Part of a data file

········

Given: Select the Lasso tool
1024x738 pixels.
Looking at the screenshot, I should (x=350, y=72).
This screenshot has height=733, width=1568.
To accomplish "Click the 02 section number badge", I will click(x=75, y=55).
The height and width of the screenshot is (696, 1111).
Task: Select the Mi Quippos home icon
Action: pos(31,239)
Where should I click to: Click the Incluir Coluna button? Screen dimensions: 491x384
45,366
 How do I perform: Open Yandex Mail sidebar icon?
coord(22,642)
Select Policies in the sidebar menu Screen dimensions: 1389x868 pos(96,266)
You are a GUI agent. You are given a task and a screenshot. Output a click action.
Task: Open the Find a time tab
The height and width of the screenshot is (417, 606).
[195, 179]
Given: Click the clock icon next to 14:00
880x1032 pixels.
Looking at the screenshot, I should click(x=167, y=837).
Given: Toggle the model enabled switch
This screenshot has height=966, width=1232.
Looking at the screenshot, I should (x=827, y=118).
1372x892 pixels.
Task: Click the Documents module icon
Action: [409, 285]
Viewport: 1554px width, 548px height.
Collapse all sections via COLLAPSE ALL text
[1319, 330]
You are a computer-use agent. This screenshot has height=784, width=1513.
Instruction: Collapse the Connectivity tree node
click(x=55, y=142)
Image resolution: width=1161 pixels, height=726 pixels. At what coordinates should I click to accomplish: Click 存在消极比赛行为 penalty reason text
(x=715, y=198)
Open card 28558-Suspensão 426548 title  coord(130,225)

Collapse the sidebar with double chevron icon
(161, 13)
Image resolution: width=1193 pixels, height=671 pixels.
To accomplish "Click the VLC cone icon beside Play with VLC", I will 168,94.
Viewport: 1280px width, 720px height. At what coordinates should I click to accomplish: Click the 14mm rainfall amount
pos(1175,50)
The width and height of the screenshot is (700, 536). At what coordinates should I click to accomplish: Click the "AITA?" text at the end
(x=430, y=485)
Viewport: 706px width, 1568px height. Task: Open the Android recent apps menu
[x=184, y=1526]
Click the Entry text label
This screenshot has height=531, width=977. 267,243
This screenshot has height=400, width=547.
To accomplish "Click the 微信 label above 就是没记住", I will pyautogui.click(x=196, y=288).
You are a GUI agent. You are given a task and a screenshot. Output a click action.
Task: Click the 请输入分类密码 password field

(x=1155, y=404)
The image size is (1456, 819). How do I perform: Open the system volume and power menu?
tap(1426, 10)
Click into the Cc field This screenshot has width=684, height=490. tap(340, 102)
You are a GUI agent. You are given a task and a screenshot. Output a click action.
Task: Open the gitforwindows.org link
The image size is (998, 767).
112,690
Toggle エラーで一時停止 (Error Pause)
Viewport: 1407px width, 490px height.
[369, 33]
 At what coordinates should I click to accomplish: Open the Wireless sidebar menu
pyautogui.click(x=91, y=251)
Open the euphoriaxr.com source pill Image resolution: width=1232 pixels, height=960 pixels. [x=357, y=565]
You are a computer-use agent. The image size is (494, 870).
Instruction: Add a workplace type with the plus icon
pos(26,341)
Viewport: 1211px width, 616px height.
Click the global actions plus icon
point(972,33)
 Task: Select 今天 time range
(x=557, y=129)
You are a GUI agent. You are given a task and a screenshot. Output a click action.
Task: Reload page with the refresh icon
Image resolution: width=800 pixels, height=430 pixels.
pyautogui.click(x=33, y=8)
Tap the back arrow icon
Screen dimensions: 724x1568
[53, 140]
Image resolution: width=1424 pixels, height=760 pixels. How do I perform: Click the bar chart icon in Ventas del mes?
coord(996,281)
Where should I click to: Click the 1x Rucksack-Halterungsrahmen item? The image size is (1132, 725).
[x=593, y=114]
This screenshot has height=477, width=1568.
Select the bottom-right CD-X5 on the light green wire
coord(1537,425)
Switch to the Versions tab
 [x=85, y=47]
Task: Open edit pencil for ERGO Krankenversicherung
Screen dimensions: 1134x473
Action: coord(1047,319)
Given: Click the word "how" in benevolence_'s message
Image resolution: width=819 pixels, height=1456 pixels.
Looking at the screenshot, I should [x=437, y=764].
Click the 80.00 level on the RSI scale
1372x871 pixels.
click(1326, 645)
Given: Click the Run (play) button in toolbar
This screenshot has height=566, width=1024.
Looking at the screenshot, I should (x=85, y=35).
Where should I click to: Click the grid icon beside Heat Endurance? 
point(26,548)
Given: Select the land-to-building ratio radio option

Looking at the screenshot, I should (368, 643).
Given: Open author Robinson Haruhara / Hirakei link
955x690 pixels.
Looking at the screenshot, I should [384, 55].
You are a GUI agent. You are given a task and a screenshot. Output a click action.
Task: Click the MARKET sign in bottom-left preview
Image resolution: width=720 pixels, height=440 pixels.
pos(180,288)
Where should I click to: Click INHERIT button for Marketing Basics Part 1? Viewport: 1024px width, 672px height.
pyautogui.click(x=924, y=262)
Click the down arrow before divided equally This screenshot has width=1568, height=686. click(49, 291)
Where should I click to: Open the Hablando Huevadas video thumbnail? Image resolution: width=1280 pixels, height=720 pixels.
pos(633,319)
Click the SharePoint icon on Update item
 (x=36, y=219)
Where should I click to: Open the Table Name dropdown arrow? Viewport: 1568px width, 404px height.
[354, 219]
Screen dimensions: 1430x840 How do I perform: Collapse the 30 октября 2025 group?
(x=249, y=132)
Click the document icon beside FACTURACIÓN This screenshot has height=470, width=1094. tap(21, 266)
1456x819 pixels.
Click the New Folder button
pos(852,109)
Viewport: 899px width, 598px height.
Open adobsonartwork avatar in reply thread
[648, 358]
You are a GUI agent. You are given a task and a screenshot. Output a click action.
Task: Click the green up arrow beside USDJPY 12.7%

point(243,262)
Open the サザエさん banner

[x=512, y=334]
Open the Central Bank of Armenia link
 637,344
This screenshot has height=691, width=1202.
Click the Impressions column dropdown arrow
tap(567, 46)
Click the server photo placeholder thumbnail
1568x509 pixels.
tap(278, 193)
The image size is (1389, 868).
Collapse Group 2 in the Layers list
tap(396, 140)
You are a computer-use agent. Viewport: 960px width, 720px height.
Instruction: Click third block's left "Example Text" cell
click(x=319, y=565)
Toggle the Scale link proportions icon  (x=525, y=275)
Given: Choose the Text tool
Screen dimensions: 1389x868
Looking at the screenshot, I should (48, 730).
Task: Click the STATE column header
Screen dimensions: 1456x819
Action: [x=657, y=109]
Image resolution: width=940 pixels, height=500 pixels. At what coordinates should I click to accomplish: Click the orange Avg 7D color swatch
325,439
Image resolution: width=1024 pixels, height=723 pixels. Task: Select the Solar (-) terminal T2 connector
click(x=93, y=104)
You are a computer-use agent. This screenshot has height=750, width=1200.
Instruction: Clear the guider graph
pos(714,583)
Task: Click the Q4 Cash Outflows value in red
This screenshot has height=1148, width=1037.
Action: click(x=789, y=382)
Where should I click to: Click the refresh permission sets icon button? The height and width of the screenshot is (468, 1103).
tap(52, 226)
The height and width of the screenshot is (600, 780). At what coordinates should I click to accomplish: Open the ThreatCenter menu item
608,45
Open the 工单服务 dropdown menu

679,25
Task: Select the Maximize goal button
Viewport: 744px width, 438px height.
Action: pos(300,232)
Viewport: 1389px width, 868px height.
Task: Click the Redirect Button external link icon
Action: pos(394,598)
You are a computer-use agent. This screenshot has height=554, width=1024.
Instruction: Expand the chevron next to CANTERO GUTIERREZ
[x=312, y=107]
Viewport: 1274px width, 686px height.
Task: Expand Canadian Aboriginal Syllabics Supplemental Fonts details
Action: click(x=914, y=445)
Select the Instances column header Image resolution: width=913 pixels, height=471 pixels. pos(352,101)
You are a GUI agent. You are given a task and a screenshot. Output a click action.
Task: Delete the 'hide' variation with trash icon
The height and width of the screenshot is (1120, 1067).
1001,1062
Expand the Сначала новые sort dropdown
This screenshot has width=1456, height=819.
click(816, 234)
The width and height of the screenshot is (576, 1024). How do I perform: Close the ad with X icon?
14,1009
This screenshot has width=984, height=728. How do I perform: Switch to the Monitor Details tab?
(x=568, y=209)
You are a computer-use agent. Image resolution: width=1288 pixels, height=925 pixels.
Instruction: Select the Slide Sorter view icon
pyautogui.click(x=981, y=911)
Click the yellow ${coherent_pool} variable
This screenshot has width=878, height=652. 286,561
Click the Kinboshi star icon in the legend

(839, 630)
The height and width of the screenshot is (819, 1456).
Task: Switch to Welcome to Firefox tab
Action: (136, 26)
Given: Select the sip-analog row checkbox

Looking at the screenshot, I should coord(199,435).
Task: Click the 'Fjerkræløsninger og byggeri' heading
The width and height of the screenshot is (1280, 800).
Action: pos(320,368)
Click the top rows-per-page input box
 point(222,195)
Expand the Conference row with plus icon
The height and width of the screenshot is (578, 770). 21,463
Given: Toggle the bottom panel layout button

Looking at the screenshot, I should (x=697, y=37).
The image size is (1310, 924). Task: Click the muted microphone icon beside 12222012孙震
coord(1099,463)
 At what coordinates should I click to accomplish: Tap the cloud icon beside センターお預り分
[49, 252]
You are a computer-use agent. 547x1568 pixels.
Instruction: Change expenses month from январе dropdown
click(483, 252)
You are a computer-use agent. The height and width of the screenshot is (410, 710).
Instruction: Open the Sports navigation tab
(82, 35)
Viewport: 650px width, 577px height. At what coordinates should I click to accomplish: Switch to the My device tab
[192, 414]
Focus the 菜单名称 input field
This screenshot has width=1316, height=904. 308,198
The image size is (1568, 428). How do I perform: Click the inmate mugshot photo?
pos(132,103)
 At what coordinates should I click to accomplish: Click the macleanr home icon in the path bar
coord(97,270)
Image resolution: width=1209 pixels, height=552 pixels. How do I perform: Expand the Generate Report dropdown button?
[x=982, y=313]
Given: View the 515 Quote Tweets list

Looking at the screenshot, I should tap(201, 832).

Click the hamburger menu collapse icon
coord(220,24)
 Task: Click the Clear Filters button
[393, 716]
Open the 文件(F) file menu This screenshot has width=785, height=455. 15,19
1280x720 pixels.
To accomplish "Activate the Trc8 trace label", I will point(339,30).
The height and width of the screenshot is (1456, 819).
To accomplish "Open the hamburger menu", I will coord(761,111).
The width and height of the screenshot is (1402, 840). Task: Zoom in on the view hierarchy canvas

········

→ **Exercise objective**:
Count the lines of the data above that contain the word "dimensions", and reply with the number alone.

→ **Written answer**:
7